Il provvedimento a carico del commerciante di telefonini è per «rimborsare l’eventuale provento di un reato»

ENNA. Avrebbe evaso le tasse per 9 milioni e mezzo di euro. Per questo il gip di Nicosia ha ordinato il sequestro di beni a un imprenditore e commerciante di telefonini di Leonforte, il giovane E.F., sulla base di un'ipotesi imponibile non dichiarato per oltre 18 milioni di euro. Il sequestro è stato eseguito dai finanzieri della compagnia di Enna, diretti dal capitano Salvatore Seddio, che hanno congelato conti correnti, quote societarie di due imprese di costruzioni e di un'azienda commerciale e una villa fuori città. L'ammontare del sequestro è inferiore ai 9 milioni e mezzo, ma chiaramente riguarda i beni che per le Fiamme Gialle sono di sua proprietà o "riconducibili" a lui.

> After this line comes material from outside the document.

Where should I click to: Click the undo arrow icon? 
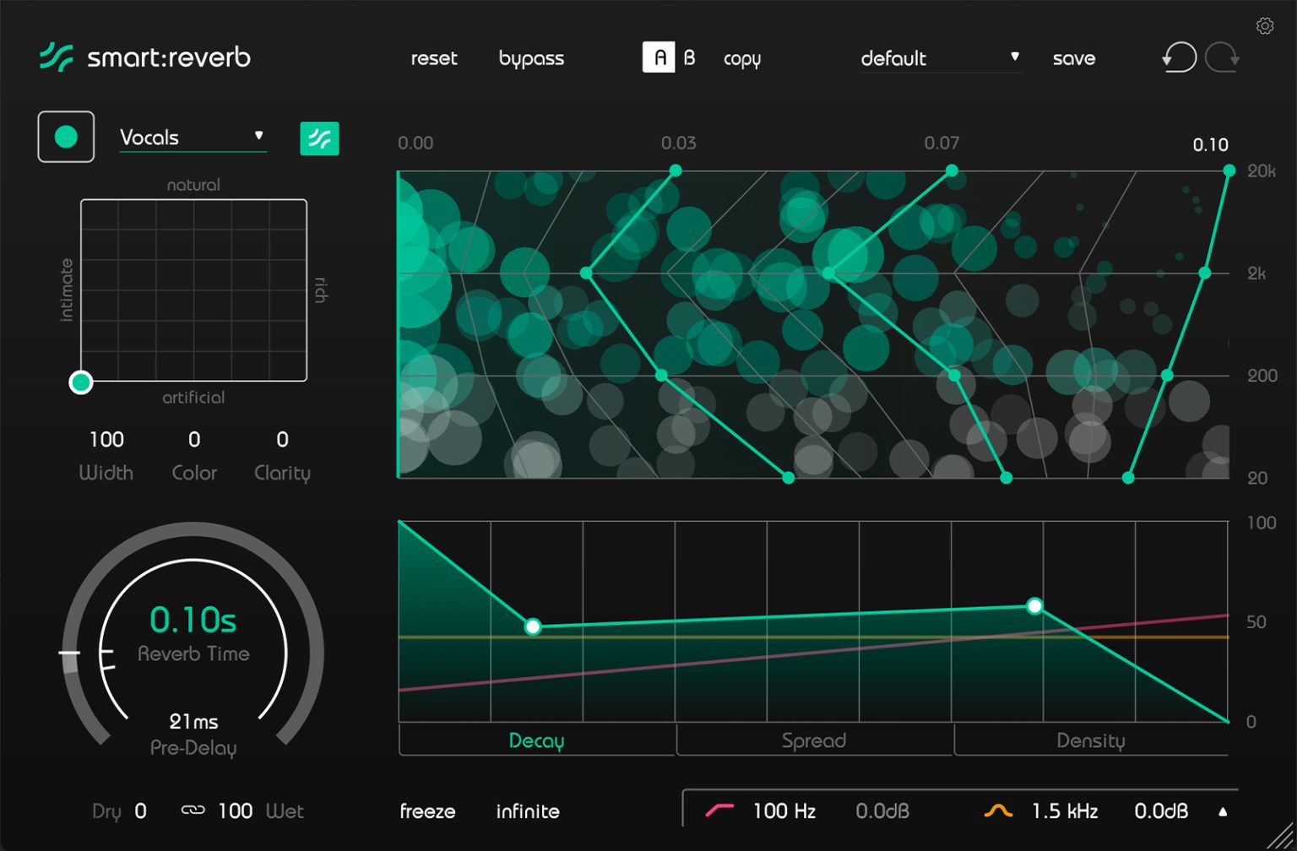tap(1179, 57)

Si tratta di un sequestro "per equivalente", di quelli che si adottano al fine di rimborsare l'eventuale provento di un reato, in questo caso una presunta evasione fiscale. Il sequestro disposto dal gip è stato chiesto dal procuratore di Nicosia Fabio Scavone, sulla base delle indagini dei finanzieri. Secondo gli inquirenti, il negoziante, che gestisce un punto di vendita di telefonia mobile, era finito nel mirino degli ispettori della tributaria che, nell'ambito di una verifica fiscale, avevano scandagliato tutti i conti correnti riconducibili a lui, sui quali risultavano transitate somme per decine di milioni di euro, riscontrando varie presunte anomalie e una lunga sequenza di operazioni sospette, a fronte delle quali il contribuente, secondo quanto spiegano gli uomini del capitano Seddio, non sarebbe stato in grado di fornire idonee giustificazioni.

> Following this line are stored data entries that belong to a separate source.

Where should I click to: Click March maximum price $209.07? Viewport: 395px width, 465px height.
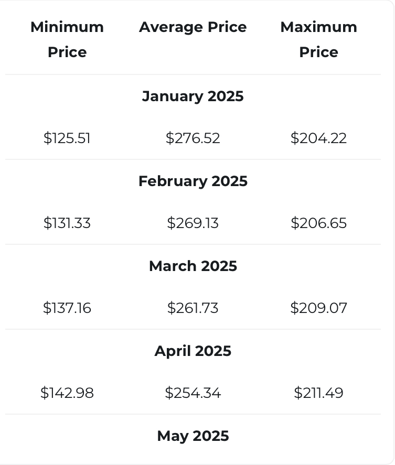coord(318,308)
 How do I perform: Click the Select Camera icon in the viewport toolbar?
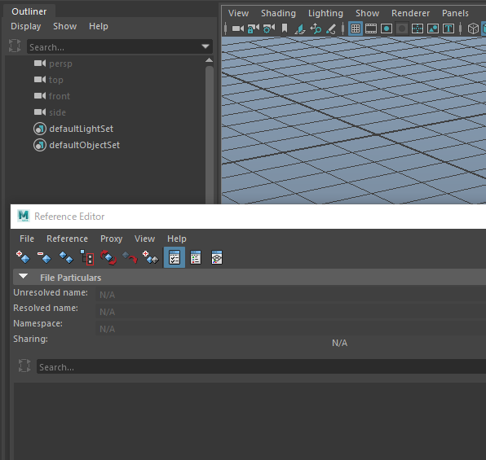(238, 28)
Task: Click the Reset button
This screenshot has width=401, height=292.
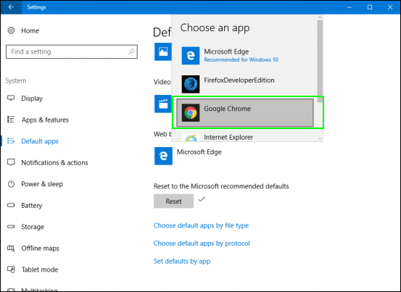Action: coord(173,201)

Ricostruito il reale volume d'affari, i finanzieri hanno contestato un'evasione d'imposta per nove milioni e mezzo di euro; una presunta violazione che ha fatto scattare la denuncia a piede libero alla procura di Nicosia e la conseguente richiesta di sequestro preventivo dei beni. Il provvedimento del giudice, che ha ritenuto valida, in via cautelare e preliminare, la tesi accusatoria, ha permesso di sequestrare un ingente patrimonio. Ad E.F. non è stata concessa, a eccezione dell'abitazione principale, neanche la facoltà d'uso. L'istituto del sequestro preventivo per equivalente è stato introdotto nell'ordinamento italiano per la prima volta nel 2000 ed esteso ai reati fiscali nel 2007. La norma consente adesso, anche per le più gravi violazioni fiscali, la possibilità di adottare, prima ancora della definizione del procedimento penale, una misura preventiva diretta a cautelare il concreto recupero delle imposte evase.

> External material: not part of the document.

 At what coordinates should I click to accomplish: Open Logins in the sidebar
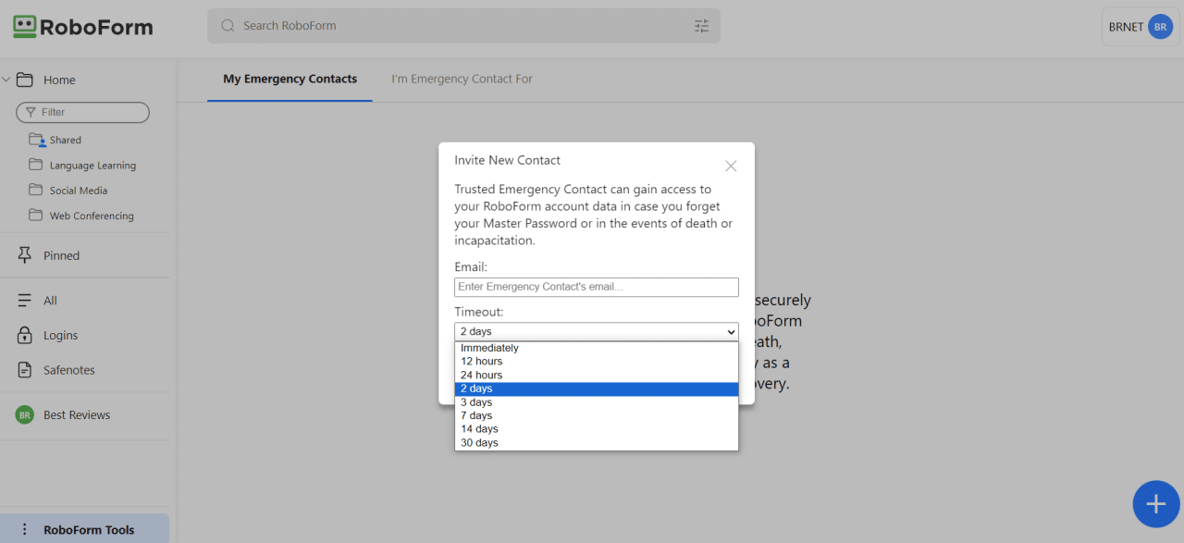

«L'aggressione cautelativa ai patrimoni dei grandi evasori, costituisce una dei punti di forza della rinnovata offensiva che la Guardia di Finanza muove quotidianamente al fenomeno della frode fiscale - sottolineano i finanzieri - e, a tal riguardo, il comando provinciale ha dettato cogenti istruzioni ai dipendenti reparti operativi affinché, in presenza dei presupposti, sia costantemente richiesta all'autorità giudiziaria l'adozione del sequestro preventivo».